If I use a barrier (no matter if CLK_LOCAL_MEM_FENCE
or CLK_GLOBAL_MEM_FENCE
) in my kernel, it causes a CL_INVALID_WORK_GROUP_SIZE
error. The global work size is 512, the local work size is 128, 65536 items have to be computed, the max work group size of my device is 1024, I am using only one dimension. For Java bindings I use JOCL.

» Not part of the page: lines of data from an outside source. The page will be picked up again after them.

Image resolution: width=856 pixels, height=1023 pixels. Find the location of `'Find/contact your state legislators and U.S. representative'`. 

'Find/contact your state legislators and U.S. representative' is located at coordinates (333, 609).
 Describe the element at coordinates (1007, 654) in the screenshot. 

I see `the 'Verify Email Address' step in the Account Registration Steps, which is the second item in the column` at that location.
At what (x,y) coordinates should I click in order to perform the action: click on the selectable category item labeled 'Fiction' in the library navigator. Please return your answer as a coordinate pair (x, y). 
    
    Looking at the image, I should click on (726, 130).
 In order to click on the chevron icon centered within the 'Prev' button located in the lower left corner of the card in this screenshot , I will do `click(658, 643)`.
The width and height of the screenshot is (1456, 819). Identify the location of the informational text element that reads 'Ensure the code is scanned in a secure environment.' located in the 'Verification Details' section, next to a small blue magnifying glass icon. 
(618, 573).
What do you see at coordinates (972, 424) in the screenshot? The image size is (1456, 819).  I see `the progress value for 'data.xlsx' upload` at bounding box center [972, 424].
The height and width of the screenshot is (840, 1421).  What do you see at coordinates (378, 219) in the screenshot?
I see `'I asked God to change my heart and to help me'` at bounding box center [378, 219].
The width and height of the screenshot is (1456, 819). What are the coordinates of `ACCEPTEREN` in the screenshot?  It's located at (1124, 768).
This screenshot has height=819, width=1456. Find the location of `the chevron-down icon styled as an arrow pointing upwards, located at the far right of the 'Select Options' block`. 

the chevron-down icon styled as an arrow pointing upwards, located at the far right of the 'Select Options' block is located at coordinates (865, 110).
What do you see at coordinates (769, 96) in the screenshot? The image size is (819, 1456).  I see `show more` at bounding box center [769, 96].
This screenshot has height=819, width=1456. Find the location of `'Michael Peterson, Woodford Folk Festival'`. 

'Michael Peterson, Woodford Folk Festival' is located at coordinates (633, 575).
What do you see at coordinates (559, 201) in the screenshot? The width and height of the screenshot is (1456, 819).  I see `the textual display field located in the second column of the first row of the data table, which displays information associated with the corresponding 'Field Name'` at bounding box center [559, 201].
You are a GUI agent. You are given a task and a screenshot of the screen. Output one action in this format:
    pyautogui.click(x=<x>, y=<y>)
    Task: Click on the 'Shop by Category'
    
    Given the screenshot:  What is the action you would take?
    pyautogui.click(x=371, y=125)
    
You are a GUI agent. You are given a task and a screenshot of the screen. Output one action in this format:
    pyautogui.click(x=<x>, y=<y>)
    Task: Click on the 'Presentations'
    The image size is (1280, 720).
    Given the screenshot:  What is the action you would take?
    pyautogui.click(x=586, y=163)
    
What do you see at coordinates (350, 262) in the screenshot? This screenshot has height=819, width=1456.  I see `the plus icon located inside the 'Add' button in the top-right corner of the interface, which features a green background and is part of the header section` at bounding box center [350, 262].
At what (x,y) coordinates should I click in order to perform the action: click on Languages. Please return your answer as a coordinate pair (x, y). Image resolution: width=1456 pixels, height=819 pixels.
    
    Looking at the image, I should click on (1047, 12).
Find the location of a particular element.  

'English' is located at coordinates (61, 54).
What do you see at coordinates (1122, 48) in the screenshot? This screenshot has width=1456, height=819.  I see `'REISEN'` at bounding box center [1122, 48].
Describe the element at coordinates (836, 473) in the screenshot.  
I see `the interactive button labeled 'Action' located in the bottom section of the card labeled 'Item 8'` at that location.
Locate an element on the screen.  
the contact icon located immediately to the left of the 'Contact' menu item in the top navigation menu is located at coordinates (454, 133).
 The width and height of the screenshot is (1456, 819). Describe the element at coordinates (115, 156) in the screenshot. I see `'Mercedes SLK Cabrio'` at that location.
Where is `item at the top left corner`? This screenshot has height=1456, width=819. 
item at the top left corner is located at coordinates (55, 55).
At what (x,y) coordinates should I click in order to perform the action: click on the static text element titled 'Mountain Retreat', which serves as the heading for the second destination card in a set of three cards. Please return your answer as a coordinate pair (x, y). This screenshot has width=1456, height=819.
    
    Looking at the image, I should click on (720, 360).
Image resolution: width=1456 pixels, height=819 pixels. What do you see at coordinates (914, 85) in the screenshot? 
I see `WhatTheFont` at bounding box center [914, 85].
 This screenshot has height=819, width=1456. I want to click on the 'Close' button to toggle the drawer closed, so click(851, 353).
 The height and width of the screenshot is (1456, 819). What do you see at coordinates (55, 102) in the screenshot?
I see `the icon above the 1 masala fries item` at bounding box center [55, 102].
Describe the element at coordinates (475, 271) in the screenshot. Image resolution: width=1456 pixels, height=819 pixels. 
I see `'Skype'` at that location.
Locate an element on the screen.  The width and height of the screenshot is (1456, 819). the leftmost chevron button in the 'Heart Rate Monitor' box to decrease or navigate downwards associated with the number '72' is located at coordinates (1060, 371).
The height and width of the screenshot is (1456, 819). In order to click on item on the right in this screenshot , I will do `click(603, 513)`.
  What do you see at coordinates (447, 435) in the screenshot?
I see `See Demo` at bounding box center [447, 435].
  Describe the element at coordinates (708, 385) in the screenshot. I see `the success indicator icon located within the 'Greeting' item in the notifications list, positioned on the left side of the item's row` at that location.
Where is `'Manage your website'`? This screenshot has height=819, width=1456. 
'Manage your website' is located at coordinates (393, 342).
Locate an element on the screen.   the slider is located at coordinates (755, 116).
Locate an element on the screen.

The kernel is very simple:
kernel void sum(global float *input, global float *output, const int numElements, local float *localCopy
{
localCopy[get_local_id(0)] = grid[get_global_id(0)];
barrier(CLK_LOCAL_MEM_FENCE); // or barrier(CLK_GLOBAL_MEM_FENCE)
}
I run the kernel on the Intel(R) Xeon(R) CPU X5570 @ 2.93GHz
and can use OpenCL 1.2. The calling method looks like
kernel.putArg(aCLBuffer).putArg(bCLBuffer).putArg(elementCount).putNullArg(localWorkSize);
queue.put1DRangeKernel(kernel, 0, globalWorkSize, localWorkSize);
But the error is always the same:
[...]can not enqueue 1DRange CLKernel [...] with gwo: null gws: {512} lws: {128}
cond.: null events: null [error: CL_INVALID_WORK_GROUP_SIZE]
What I am doing wrong?
This is expected behaviour on some OpenCL platforms. For example, on my Apple system, the CPU device has a maximum work-group size of 1024. However, if a kernel has a barrier inside, then the maximum work-group size for that specific kernel is reduced to 1.
You can query the maximum work-group size for a specific kernel by using the clGetKernelWorkGroupInfo
function with the CL_KERNEL_WORK_GROUP_SIZE
parameter. The value returned will be no more than the value returned by clGetDeviceInfo
and CL_DEVICE_MAX_WORK_GROUP_SIZE
, but is allowed to be less (as it is in this case).